Primo de Amarante disse...

A propósito de "ninguém se lembrar de falar nos atestados médicos em massa que entraram "no sistema" para justificar as doenças adequadas aos destacamentos", parece-me que isso é um exagero. Ouvi falar disso na Imprensa, mas não sei se é generalizável. De qualquer forma, as direcções regionais do ME e os Conselhos Executivos das escolas têm meios para combater essa vigarice e os professores que, com isso, se sentem prejudicados também podem reclamar, como aconteceu em Viseu com uma senhora esposa de um deputado do PSD, que, por via da reclamação de uma sua colega, foi obrigada a deixar a escola de destacamento. O grave é a impunidade de quem manda!

Kamikaze (L.P.) disse...

Olá querido compadre :)

Quanto aos falsos atestados médicos, existem, oh se existem, da banda de professores, mas são os próprios colegas que criticam que se calam...

O que essa professora fez relativamente à colega do PSD pouca gente faz, em qualquer profissão, neste país. Não temos uma cultura de fazer valer os nossos direitos. Quantas vezes se ouvem queixas de quem tinha ao seu dispor os meios para reclamar de situações que os atingem e, vai-se a ver, nada fazem a não ser desabafar em voz mais ou menos baixa... medo de criar inimizades, de "ficar queimado" entre os pares (ou junto das chefias, se foremelas as "reclamadas")e vir a ser prejudicado; ou não querer ser apodado de "delator", que é coisa que ainda assusta muita gente que não percebe que as "delaçôes" de ilegalidades e iniquidades são uma obrigação cívica, pois reforçam a confiança e a própria estrutura da sociedade democrática. Devem ser resquícios culturais de outros tempos...
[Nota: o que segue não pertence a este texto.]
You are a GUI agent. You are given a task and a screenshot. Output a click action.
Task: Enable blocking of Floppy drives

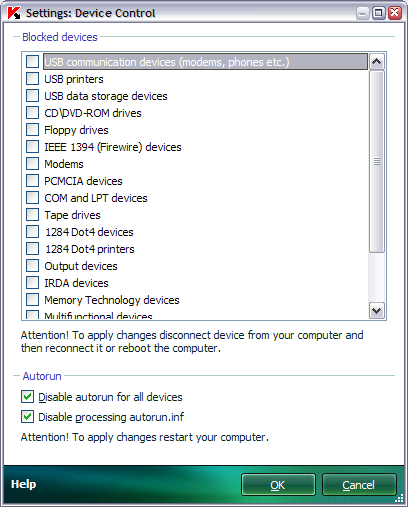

Primo de Amarante disse...

Só queria que a minha querida amiga Kamikase me desse o benefício de não pensar que o meu comentário pretendeu corporativamente "lavar" comportamentos indignos. Sou professor há muitos anos, percorri todos os cargos que um professor no ensino secundário pode percorrer e não dei conta desse generalizado recurso aos atestados falsos. É certo que algumas faltas só são justificáveis com atestados, mas isso não significa entregar atestados para passar à frente de colegas, como é o caso dos atestados para justificar destacamentos. Mas a minha experiência não é generalizável. Conheci, sim, casos dramáticos de professores que não conseguiam dar aulas por receberem turmas de alunos muito difíceis. Lembro-me de um caso patético: estava no Conselho Directivo e fui chamado para ir a uma aula onde uma professora estava aos berros. Fui a essa aula e a colega, sozinha,virada para o quardro, explicava uma operação matemática em altos berros. Chamei repetidamente por ela, e a professora, quando se virou para mim, completamente desvairada, perguntou-me, assustada, pelos alunos que deveriam estar na sala. A professora tinha abafado o ruído da turma com os seus altos berros e os alunos aproveitaram o barulho da professora para saltarem pela janela para o recreio.Conheço outros casos (dramáticos)de professores que tiveram de ter tratamento psiquiátrico por não conseguirem criar um ambiente pedagógico que lhes possibilitasse ensinar. O professor que respeita os regulamentos disciplinares tem muita dificuldade em impor disciplina, com é sabido.